In particular, the new law will establish the rights of children to be protected from abuse and exploitation, and to have a say in decisions affecting their lives.
Child Protection Specialist Adviser Charles Pragnell states, “Under the current Shared Parenting law children are treated as little more than parental possessions as they were under 19th Century laws, whereby parents have absolute right over their children regardless of whether a parent is toxic and dangerous to the welfare of their children It is inhumane, uncivilised, and unconscionable that so many children are being ordered into contact with and even the custody of abusive parents and de facto parents under the Shared Parenting law. To add the appendage that such decisions are `In the Best Interests of the Child’ is completely lacking in credibility and, at best, suggests very serious ignorance of child development and child abuse.”
The 2006 Shared Parenting changes to the law placed parental rights as paramount and determines that children should be shared between the parents ‘where practicable.’ Children’s opposition to such arrangements is frequently ignored and disregarded.

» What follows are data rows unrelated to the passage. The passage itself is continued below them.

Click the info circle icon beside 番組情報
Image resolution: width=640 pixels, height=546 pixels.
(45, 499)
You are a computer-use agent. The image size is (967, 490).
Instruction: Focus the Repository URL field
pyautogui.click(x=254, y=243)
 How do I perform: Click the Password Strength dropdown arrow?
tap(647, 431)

This law has been greatly to the disadvantage of children and the most recent research shows that 50% of children are unhappy with such arrangements and do not feel safe.

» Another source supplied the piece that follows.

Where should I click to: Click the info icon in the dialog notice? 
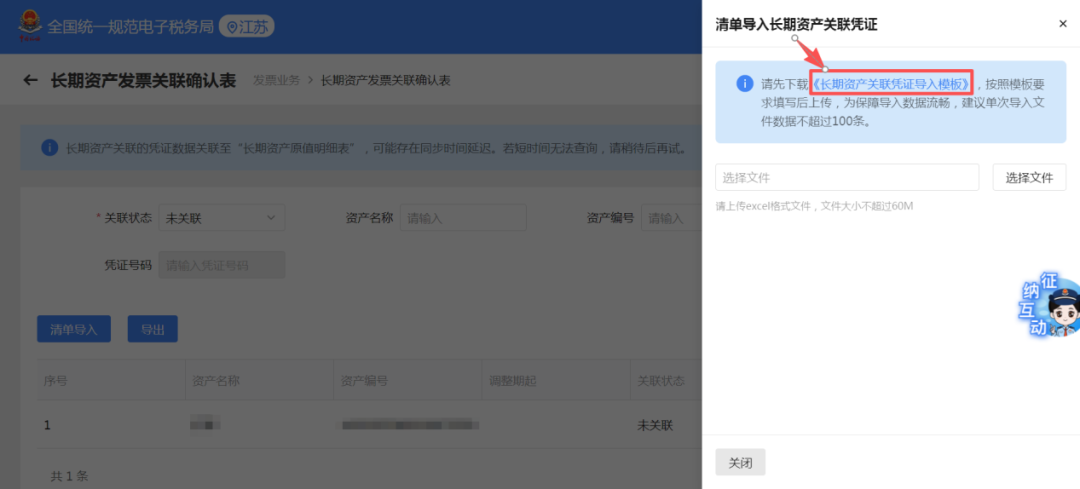743,84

Sharing children in this way has also meant that children have been shuttled between homes on a week-about basis living out of suitcases, and becoming little more than time-Share children and `Ping-Pongs’ with no stable life, and living out of suitcases. Others have been forced to be uprooted and to relocate many thousands of miles from their familiar schools and neighbourhoods and extended families, because a parent has chosen to move interstate for work and has insisted on the right to have regular contact with the child. A pre-school child was forced to fly to the Middle East from Sydney every month although the judge readily acknowledged the considerable distress that would be caused to this child.
Although the presumption of Shared Parenting is rebuttable if domestic violence and child abuse can be proved, in practice it has been virtually impossible for such allegations to be proved in family law courts. Chief Justice Diane Bryant has declared that the Family Court does not have a role or investigatory powers where allegations of child abuse and domestic violence are made to the Court. State child protection authorities have refused to be involved in such cases, despite their duties to protect children under State laws. The test of evidence (Briginshaw & Briginshaw) in matters of child abuse and domestic violence in family law has placed the standard of proof at the extreme end of the scale of balance of probabilities. Family Consultants appointed by Courts to give opinions on domestic violence and child abuse, have not had the necessary training, study, knowledge, and experience in such fields.
One of the most serious consequences of this failure of the Family Courts to investigate allegations of child abuse and domestic violence has been that some parents have been forced to flee interstate and abroad in order to protect their children from what they believe to be an abusive parent. When they have been discovered several parents have been imprisoned, heavily fined, and their children removed into the custody of the alleged abuser. One such mother has been held in prison now for 197 days and faces a 13 year prison sentence, solely for leaving the Court’s jurisdiction to protect her child.
The Howard amendment of 2006 made it difficult for women to make allegations of domestic violence in custody disputes because they could be branded an unfriendly parent, increasing the chances of shared care being ordered and even for her children to be taken from her. The changes will make it easier for parents to produce evidence of violence in cases where parents are in dispute over contact arrangements.
The NCCPS believes these amendments will hopefully do a great deal to improve the situation for many hundreds of children and protect them from abuse and exploitation, as is their right.